The WSWS has followed up with the CDC for further clarification about why its algorithm was counting deaths that were not COVID-19-related. It is unclear why the change only involves 26 states and whether these deaths span the entirety of the pandemic or a specific period of time.

The CDC acknowledges that the 72,277 deaths took place. Were these people diagnosed with COVID-19? In other words, does the change reflect that their deaths were reclassified despite a COVID-19 diagnosis?

It is also unclear why the error “resulted in decreased death counts across all demographic categories” but not a decrease in the total death count shown by Data Tracker, since they are both based on the same reporting system.
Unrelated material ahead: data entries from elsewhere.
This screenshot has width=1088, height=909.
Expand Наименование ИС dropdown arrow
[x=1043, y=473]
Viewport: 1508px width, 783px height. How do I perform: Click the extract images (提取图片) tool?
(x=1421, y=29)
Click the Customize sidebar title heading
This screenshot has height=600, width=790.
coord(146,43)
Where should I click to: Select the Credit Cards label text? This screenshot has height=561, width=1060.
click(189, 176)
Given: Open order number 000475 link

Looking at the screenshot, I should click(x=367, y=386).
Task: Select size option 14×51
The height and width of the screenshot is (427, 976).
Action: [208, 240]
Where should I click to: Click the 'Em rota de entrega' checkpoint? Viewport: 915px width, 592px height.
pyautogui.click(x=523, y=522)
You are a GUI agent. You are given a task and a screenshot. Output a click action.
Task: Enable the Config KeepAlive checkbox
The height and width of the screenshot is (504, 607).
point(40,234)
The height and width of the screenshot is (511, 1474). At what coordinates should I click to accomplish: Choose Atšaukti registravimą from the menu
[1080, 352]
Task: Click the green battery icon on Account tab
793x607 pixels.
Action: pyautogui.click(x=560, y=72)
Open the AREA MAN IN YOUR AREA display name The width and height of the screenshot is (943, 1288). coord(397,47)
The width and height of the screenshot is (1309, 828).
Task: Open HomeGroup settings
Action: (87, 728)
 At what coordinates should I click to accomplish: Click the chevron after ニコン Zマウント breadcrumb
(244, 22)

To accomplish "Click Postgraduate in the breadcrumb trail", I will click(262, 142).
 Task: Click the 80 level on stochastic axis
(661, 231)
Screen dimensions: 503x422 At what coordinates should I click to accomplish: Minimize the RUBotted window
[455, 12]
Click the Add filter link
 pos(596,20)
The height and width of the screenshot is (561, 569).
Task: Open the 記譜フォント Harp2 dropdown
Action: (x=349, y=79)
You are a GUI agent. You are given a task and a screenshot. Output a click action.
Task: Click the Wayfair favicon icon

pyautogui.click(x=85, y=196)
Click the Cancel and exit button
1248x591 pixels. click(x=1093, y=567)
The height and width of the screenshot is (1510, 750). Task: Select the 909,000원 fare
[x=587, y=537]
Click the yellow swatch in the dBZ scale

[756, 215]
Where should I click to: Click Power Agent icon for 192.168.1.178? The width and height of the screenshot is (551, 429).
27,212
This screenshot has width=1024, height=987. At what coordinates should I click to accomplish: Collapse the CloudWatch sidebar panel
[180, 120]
The changes to the CDC’s data come amid a broader campaign to cover up infections, hospitalizations and deaths from COVID-19 at the federal, state and local level across the US, which escalated during the Omicron surge.

In February, in addition to the White House seeking to change criteria for defining COVID-19 hospitalizations to fabricate lower numbers, the Department of Health and Human Services ended its requirement for hospitals to report daily in-hospital COVID-19 deaths. Following suit, states across the US have moved to shut down case and death reporting.

The CDC itself has repeatedly made antiscientific recommendations which prioritize the interests of the corporate elite over the protection of human life, including reducing quarantine and isolation guidelines and changing masking recommendations to align with hospital capacity rather than community transmission. The latter move resulted in 70 percent of the US population shifting from living in a high-risk area to a low- or medium-risk area overnight.

In February, the New York Times reported that the CDC had withheld critical information about COVID-19, including on booster effectiveness, breakthrough infections and wastewater data, for over a year.

The slashing of 72,277 deaths, including nearly 25 percent of pediatric deaths, raises once again the need for the public to have access to reliable, comprehensive and timely data about COVID-19.

Entering the third year of the pandemic, rather than improve and expand the systems for collecting, verifying and publicizing such information with uniform reporting requirements across states, the health authorities in the US, as in most of the world, have moved to reduce COVID-19 data and obscure it from public view.